With the advancement of technologies such as next-generation sequencing and single-cell sequencing, genome structures are highly diverse, and their empirical distributions are expanding. Genome structure can be accurately quantified through extensive feature extraction. Furthermore, the compact circle of the animal mitochondrial genome retains the smallest actionable set, including relatively conserved gene content and rearrangements. It also exhibits dynamic organizational variation influenced by duplicated genes and intergenic spacers, which display varying diversities among clades. This makes it the best model for determining the general principles of mitochondrial genome organization from qualitative and quantitative analyses.

In light of the aforementioned precedent, this work proposes a novel method, designated as qGO, for quantifying the diversity of genome organization in animal mitochondrial genomes. The method is based on gene order homology, which allows for a more accurate characterization of genome organization diversity by partitioning gene clusters and individually assigning weights to genes spanning different regions while calculating all pairwise distances to create a distance matrix summarizing their similarity or distance. The results of our comprehensive experiments on over 5,500 vertebrate mitochondrial genomes demonstrate that qGO is a superior method in terms of accuracy and interpretability compared to existing techniques. This approach enhances the comparability of genomes and facilitates a more precise evaluation of the diversity of mitochondrial genome organization across taxa. Additionally, this method imposes fewer constraints on the input genome, allowing for the detection and accurate scoring of all genes present in the genome data. Furthermore, the qGO not only reveals patterns of genome evolution but also provides researchers in related fields with practical tools and valuable data support, enabling new insights and advances in their studies.

Materials and methods

Data

The dataset used in this paper is from Shtolz et al. [17]. Since it has formatting errors, illegal characters, and gene sequence errors, we secondarily processed it via the following steps:

  1. Formatting gene sequences by removing redundant symbols.

**Exercise details**
Extract the passage of the mitochondrial genome text from "With the advancement" up to and including "and quantitative analyses.". The lines that follow come from a different source than the mitochondrial genome text.

**Dataset entries**
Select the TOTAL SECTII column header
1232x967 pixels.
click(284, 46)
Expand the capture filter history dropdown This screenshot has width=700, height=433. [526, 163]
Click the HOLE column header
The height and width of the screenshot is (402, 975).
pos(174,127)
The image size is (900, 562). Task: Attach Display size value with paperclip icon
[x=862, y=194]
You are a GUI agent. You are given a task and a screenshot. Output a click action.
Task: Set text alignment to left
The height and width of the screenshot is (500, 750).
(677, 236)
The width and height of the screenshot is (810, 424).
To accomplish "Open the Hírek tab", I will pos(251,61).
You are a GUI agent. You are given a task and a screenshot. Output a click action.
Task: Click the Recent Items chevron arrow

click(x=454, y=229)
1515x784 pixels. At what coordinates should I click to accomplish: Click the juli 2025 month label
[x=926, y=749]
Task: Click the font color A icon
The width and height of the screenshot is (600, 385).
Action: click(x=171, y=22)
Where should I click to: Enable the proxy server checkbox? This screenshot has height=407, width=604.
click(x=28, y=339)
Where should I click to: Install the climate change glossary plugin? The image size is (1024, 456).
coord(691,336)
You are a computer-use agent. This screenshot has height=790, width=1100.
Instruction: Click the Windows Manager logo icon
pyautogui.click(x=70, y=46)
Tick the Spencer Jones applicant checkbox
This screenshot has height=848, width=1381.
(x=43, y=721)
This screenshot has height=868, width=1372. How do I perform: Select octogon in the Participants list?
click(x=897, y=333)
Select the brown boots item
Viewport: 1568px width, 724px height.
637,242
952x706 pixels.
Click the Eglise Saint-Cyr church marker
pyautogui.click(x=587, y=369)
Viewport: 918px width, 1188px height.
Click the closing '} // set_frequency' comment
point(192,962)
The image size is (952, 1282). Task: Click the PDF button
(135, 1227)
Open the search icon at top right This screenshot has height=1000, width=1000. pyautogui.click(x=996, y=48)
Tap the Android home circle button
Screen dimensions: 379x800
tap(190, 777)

**Response for this exercise**
With the advancement of technologies such as next-generation sequencing and single-cell sequencing, genome structures are highly diverse, and their empirical distributions are expanding. Genome structure can be accurately quantified through extensive feature extraction. Furthermore, the compact circle of the animal mitochondrial genome retains the smallest actionable set, including relatively conserved gene content and rearrangements. It also exhibits dynamic organizational variation influenced by duplicated genes and intergenic spacers, which display varying diversities among clades. This makes it the best model for determining the general principles of mitochondrial genome organization from qualitative and quantitative analyses.